TASK PROMPT:
Lines holding the word "arrow" must be located in the listing below and copied.

----

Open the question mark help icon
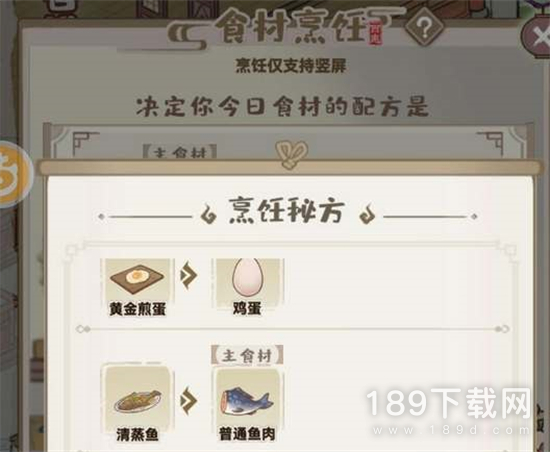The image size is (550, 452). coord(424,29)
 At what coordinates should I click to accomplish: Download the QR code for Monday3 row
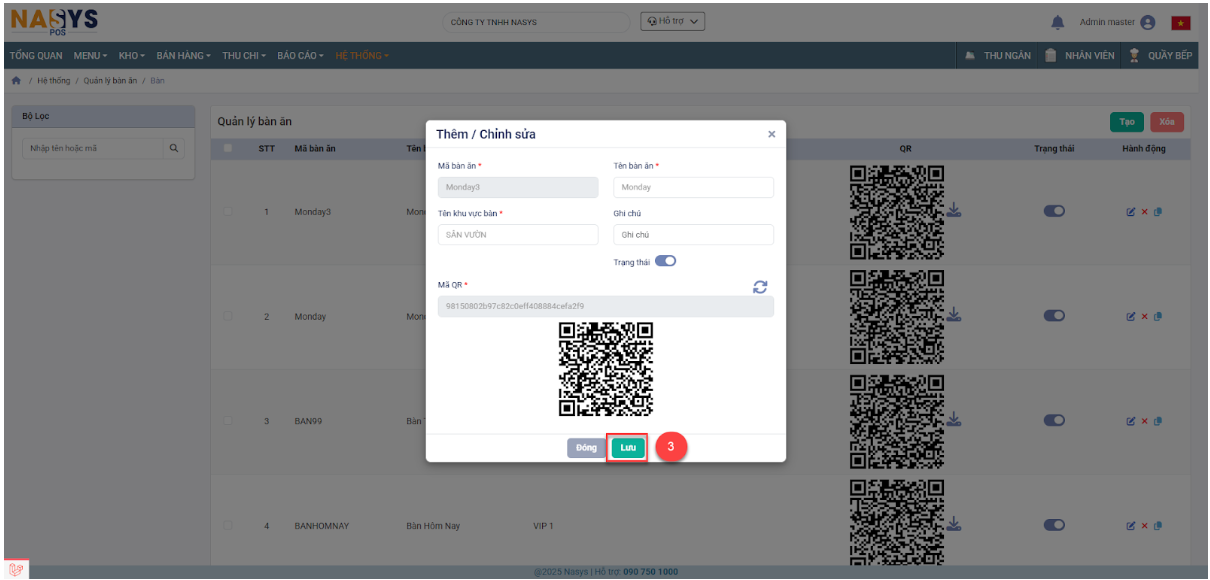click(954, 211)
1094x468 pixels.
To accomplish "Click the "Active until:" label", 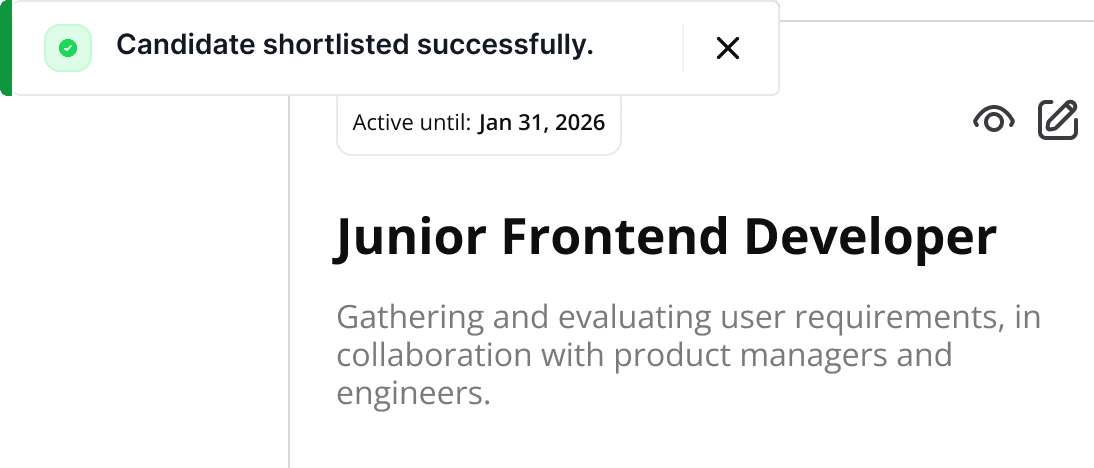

----

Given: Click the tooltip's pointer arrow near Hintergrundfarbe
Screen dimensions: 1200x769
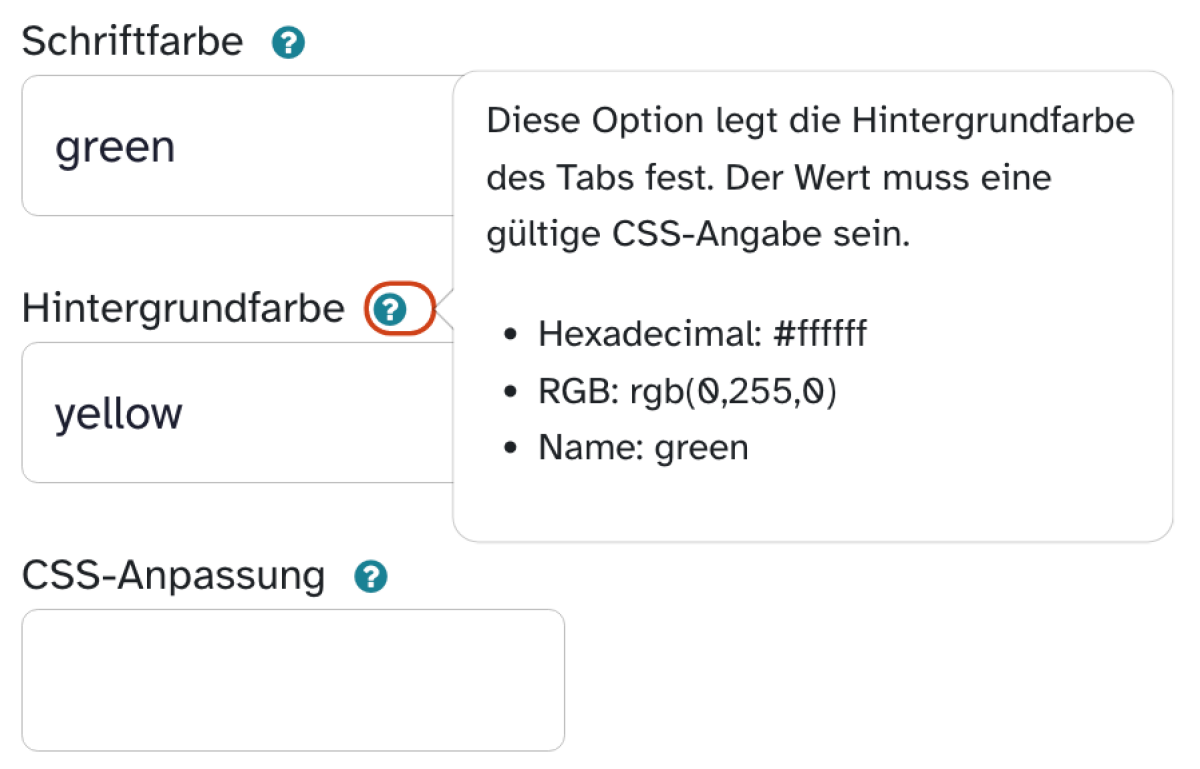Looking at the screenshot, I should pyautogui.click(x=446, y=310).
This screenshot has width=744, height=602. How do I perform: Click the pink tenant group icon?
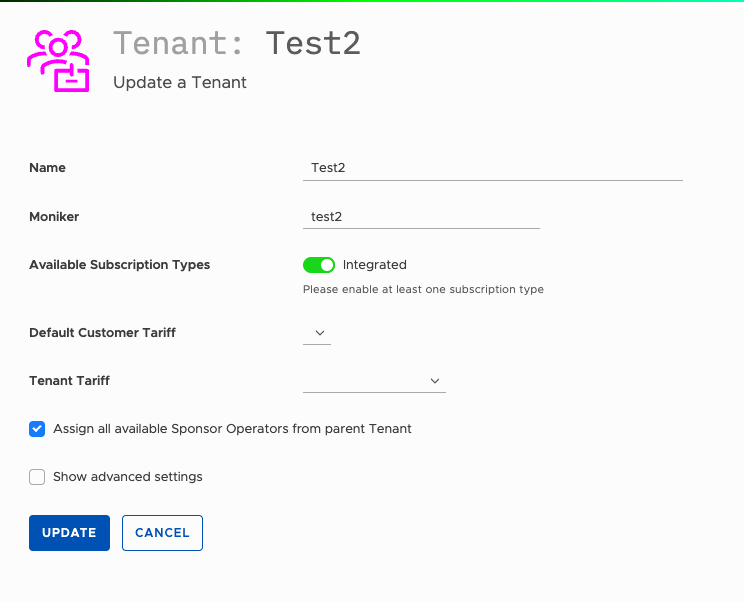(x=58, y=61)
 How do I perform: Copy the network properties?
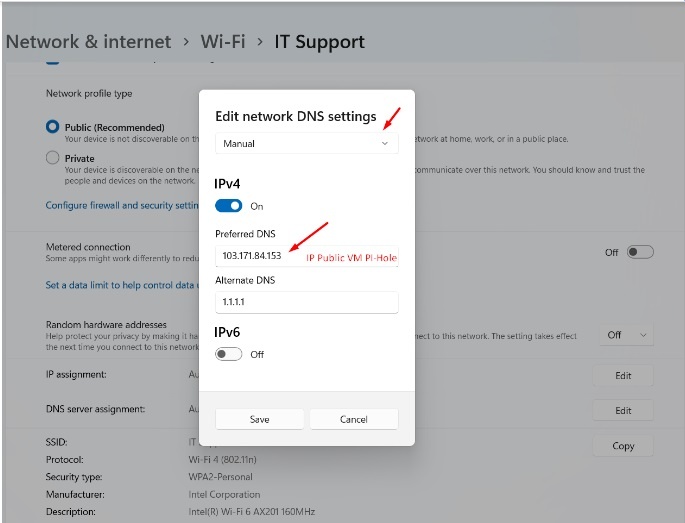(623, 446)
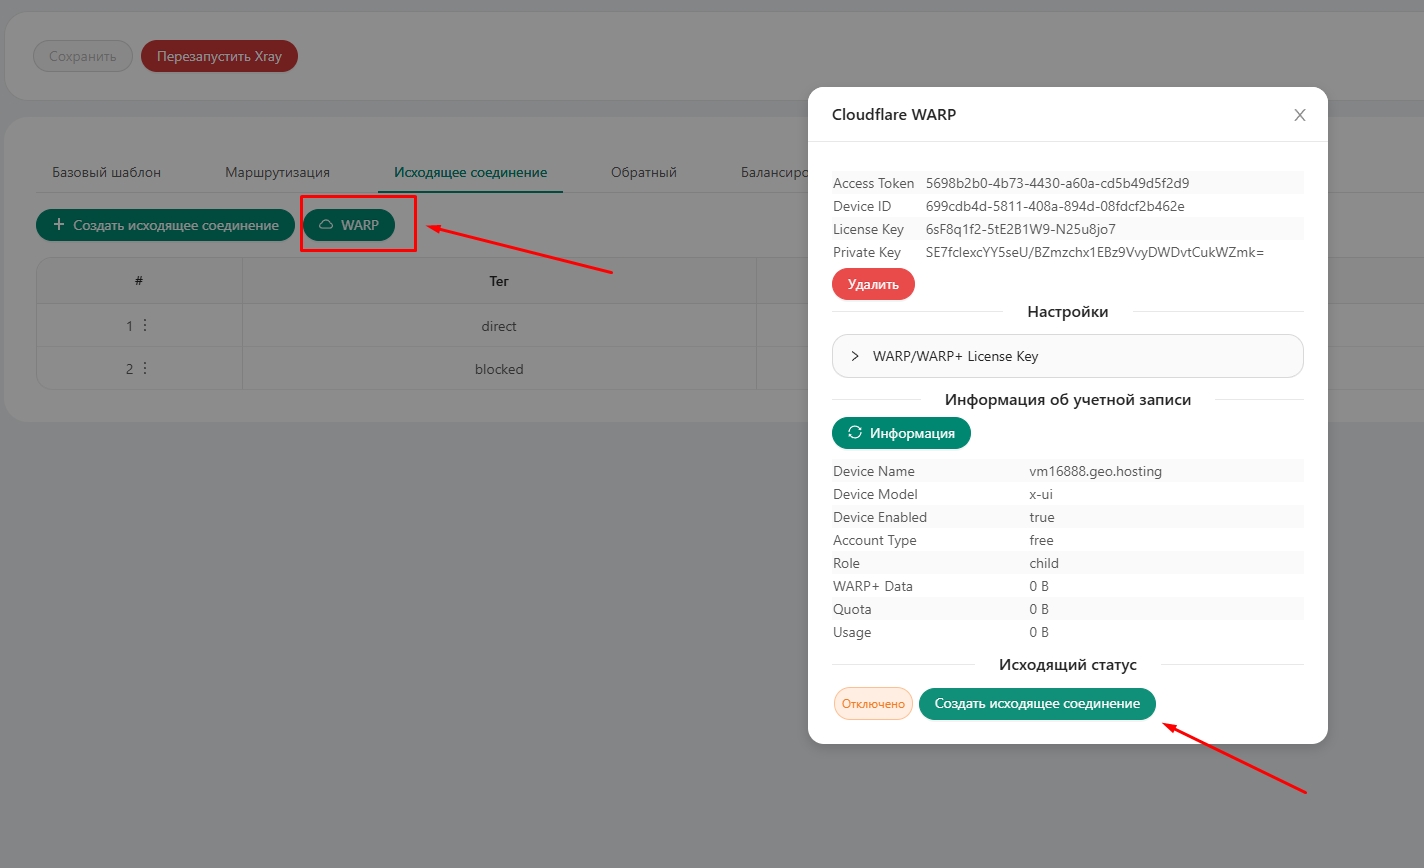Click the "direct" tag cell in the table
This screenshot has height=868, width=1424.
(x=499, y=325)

----

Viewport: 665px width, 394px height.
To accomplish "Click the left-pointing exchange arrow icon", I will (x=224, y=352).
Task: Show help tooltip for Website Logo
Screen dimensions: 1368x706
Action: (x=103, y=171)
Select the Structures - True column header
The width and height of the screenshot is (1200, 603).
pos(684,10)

----

RESPONSE TO THIS TASK:
Given: Click the tooltip's pointer arrow near Hintergrundfarbe
To accomplish "Click the left-pointing exchange arrow icon", I will (x=224, y=352).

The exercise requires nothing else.